What would you recommend the Vietnamese Government and policy makers do to improve Vietnam’s business and investment environments in 2016 and the next two to three years?

The numerous changes attached to the EVFTA will not only facilitate trade but will also allow for an improvement in safety and quality standards in Vietnam. Increased FDI from the EU will also bring new skills and a transfer of knowledge and technology, helping Vietnam avoid the so-called “middle income trap”. Furthermore, in addition to the EVFTA, the EU will continue to promote development in and cooperation with Vietnam.

Although the training of Vietnam’s workforce is increasing every year and improvements are being made, Vietnam still lacks a skilled workforce in primary industries and in sectors that are key to achieving rapid growth. With the completion of the AEC and the other integration activities in which Vietnam is participating, further reform is necessary.

Among other things, Vietnam needs to prioritize the protection of Intellectual Property Rights (IPR) to encourage foreign investment in Vietnam. Even though it has improved its legal framework and the enforcement of IPR in recent years, infringements and the enforcement of IPR laws remain a concern for European and Vietnamese businesses alike.

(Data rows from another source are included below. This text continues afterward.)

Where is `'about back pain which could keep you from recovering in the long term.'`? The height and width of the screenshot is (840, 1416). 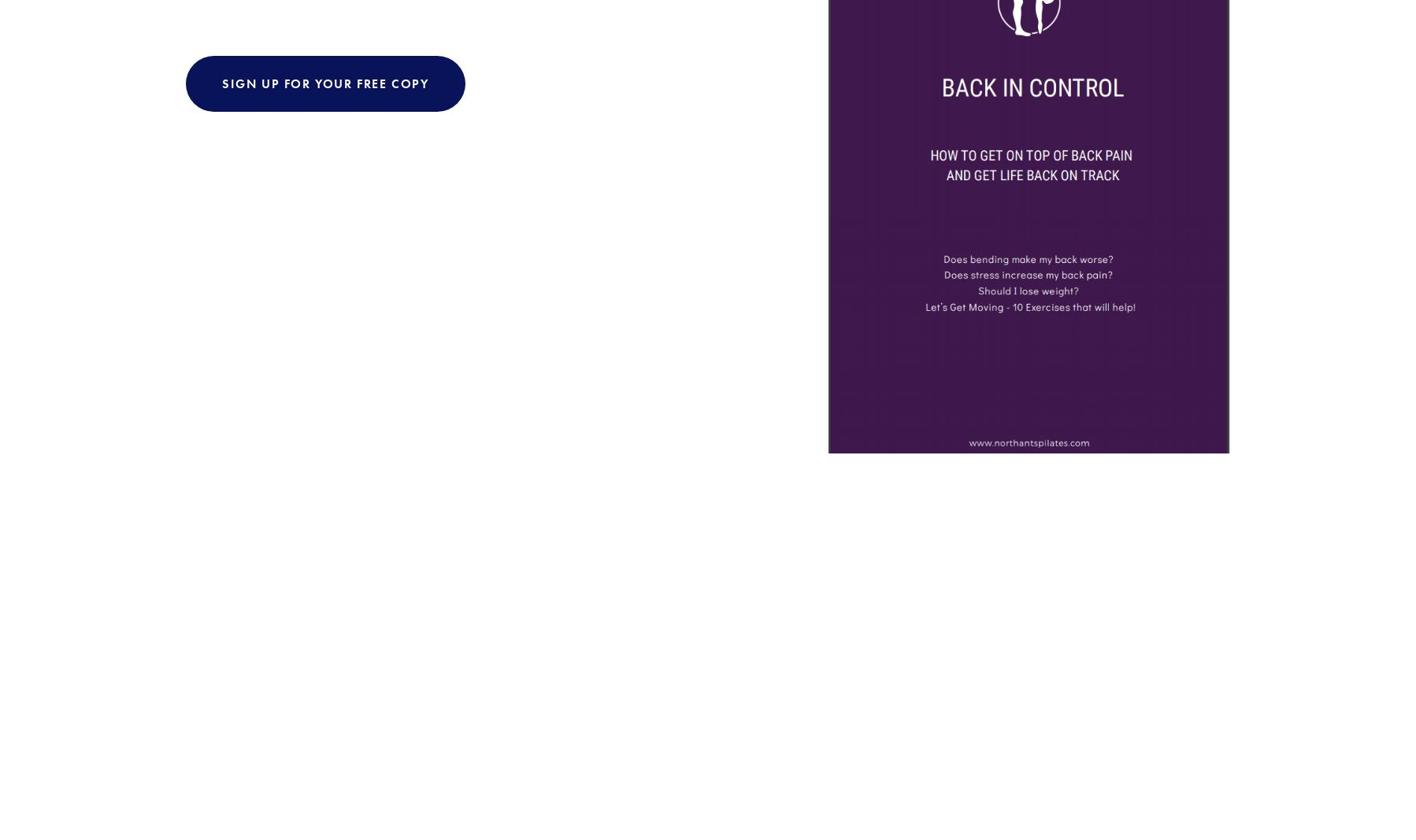
'about back pain which could keep you from recovering in the long term.' is located at coordinates (527, 280).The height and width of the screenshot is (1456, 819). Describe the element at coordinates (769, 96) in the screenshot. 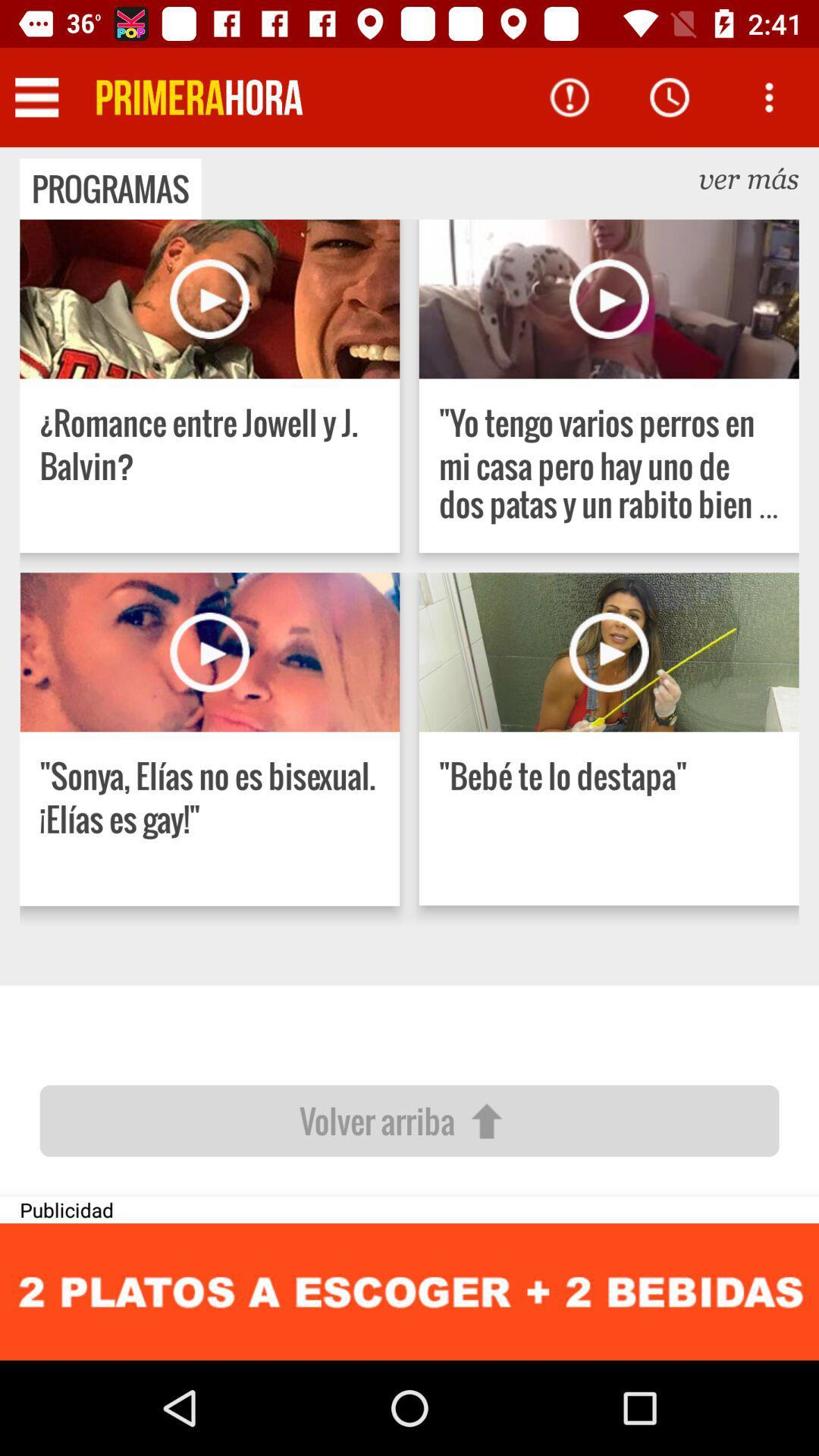

I see `expand options` at that location.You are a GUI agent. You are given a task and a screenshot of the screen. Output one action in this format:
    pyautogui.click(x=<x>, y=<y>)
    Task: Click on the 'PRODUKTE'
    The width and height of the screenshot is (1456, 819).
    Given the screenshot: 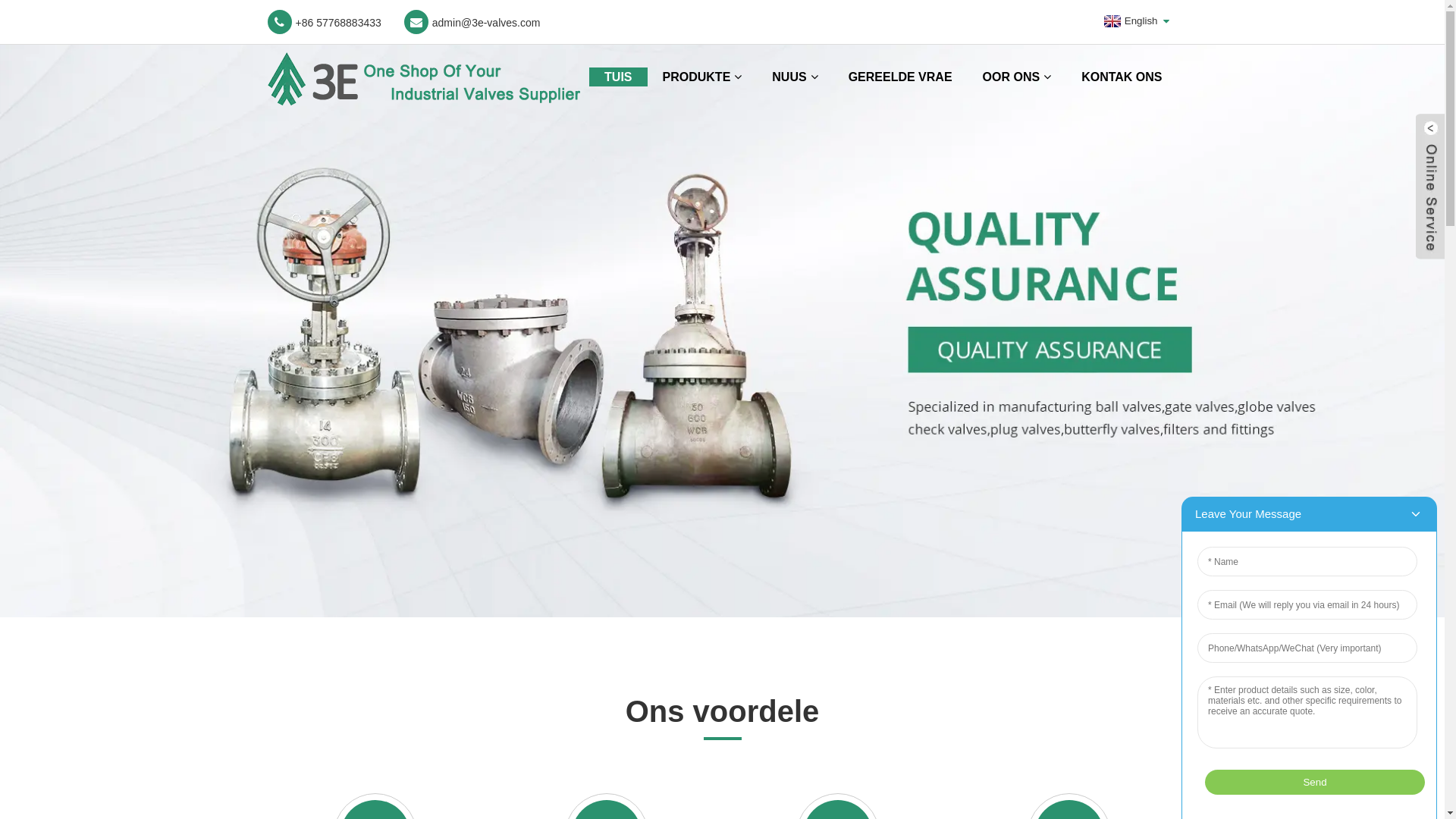 What is the action you would take?
    pyautogui.click(x=701, y=77)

As Vietnam moves into more capital-intensive industries to increase local content, the government could focus its industrial policy on completing the supply chain and increasing local content with processes that are environmentally-friendly or have adequate recycling facilities, as Vietnam is one of the countries most exposed to global climate change and where pollution is directly proportional to economic growth. Furthermore, imports of fuel from abroad will create major pressure on logistics as well as on the country’s balance of payments.

Vietnam has planted the seeds for continued and successful development. However, it is also important to highlight that the implementation of FTAs also calls for a significant effort in terms of legal framework, transparency and the removal of protectionist measures. From a logistical point of view, increased trade will also call for new infrastructure projects involving public-private partnerships and international and regional transport hubs as a result of the intense activities between the two regions.